Monday, November 19, 2018

I don't think I have garlic in my soul, but...........

I admittedly get a little cranky around the holidays some years.



Maybe not quite this bad, but close.

I get frustrated with all the people who venture into town from the countryside and act as though the mall has moved or they don't do this exact same thing every year.  They cut over multiple lanes of traffic, they drive dangerously slow because they somehow think A: the exit to the mall has moved, or B: if they miss it there's absolutely no way they can take the next exit and turn around.  If they miss the exit, they are bound for the next county and are destined to shop for holiday gifts at a run down convenience store that offers only big jewelry and a collection of bongs.  Go home, outliers, and order off Amazon.  Let the rest of us just get to work in one piece, for the love of God.  Add construction on I-565, and fuggedaboudit.  You might as well pull over and choose your favorite three podcasts and just wait it out.

I also believe, as I know many of my friends and readers do, that the holidays are entirely too much about outdoing other gift givers in our circle.  Those "whoever dies with the most toys wins" people do evoke my empathy.  I was that girl, for a long time.  If we had nice stuff and looked good,  then everything was ok, right?  Right?  RIGHT?!?!?!?!?!?!  For me it was a holdover from my childhood, when my parents were obsessed with what house we lived in (a sign of my father's ability to be a good provider, something his father was never able to sustain) and how we were dressed on Sunday morning (a sign to my mother that we had "arrived", whatever that meant).  They were both raised in poor households, my maternal grandmother a single widow with a child at 25 and my father a victim of his father's raging alcoholism.   I get it.

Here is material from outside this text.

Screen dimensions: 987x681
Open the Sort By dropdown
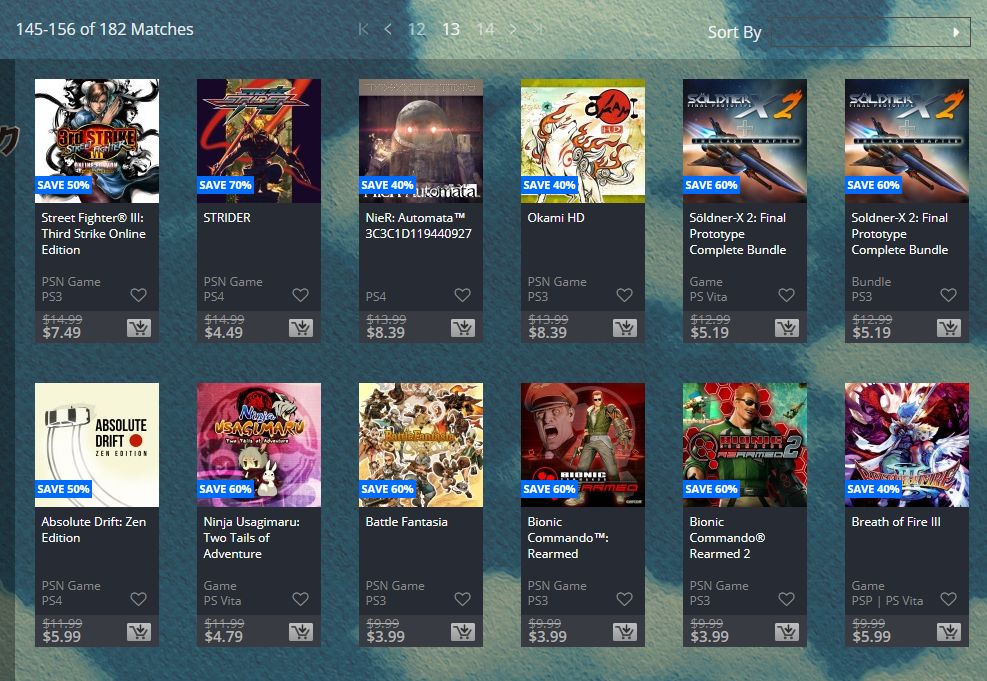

I present, for your perusal, three photos from my childhood.  Let's break this down from my mother's perspective.
Why oh why was my hair falling down and messed up?  And why did I push the sleeves up so the lacy goodness wasn't showing?  I'm going to go out on a limb and say because I had anywhere from five minutes to an hour after my mother got me ready before we had to go to the portrait studio.  I was not that girl that would sit pristinely on the couch counting the number of trees on the landscape of our velour sofa.  I was a tomboy.  I was also hot natured.
Flash forward a few years to what I think is my fourth grade school picture.  Red was my jam, y'all.  I love it to this day.  My mom's response to this one was most likely "why aren't you smiling?  That's not a smile.  Sigh."  I'm guessing there were some teeth missing in the front.  My curls, however, were on point.  My desire to please my mother had become stronger.  Recess on school picture days were no fun.
And this one.  My sophomore year of high school.  Still rocking the red, and now I was sporting THE 1980'S MONOGRAMMED SWEATER.  Ironically, I think this was the attire that would indeed show in all our minds that we had arrived.  The sad thing was my parents had divorced, and my dad kept the house, the main thing that made us viable in my mother's eyes.  We had a smaller home that I loved, but in her mind we had fallen from grace.  It was all downhill from there.  There wasn't enough monogram in the world to save us.

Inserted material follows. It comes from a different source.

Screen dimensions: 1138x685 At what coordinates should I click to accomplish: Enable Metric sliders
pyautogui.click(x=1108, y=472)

If you find yourself pondering whether you're in this trap, whatever your reason is for striving to meet some goal out there on the horizon so you can prove you're ok, I am here to tell you that you are already there.  Are your children happy?  Do they know you love them and would dive off a cliff to ensure their safety?  Do they have three meals and a house that they're not afraid to be children in?  If you feel lacking in these things, trust me when I tell you that more and bigger stuff isn't the answer.  I have so many crazy smart friends that learned this lesson years before me, and I'm so grateful to see them living and thriving and raising beautiful, smart, independent children with self-confidence and compassion.  That's where it's at, y'all.

So, back to the holidays.  I confess I do love a good Thanksgiving meal with framily.  I have a wonderful Tribe and we make time to spend being thankful for each other while we eat too much food and tell funny stories and enjoy the ease with which we can be together.  It's worth everything to me.  I will also confess to having Shipt deliver the vast majority of my groceries to me, because the grocery store is another place that makes me Scrooge-y beyond measure.  I will tip the Shipt person generously, for theirs is a battle I have no desire to fight.

So, I will deal with this holiday season by smiling when I want to stab someone in the eyeball, ordering almost every gift online, not having the least desire to wrap anything and being thankful for gift bags.  I will listen to the soundtrack to How the Grinch Stole Christmas in my car.  I will watch Christmas Vacation and A Christmas Story and Bad Santa and It's A Wonderful Life.  See what I snuck in there at the end?  I'm not all holiday grouchiness.

I wish, for everyone who reads this, a Thanksgiving abundant with love, enough food to fill the bellies but not commit you to some turkey dish through the end of the year, lots of laughter and a heart that is able to look beyond what we're told is important to what makes our hearts and spirits soar.  If it makes your heart and spirit soar, I encourage you to get all that you can handle.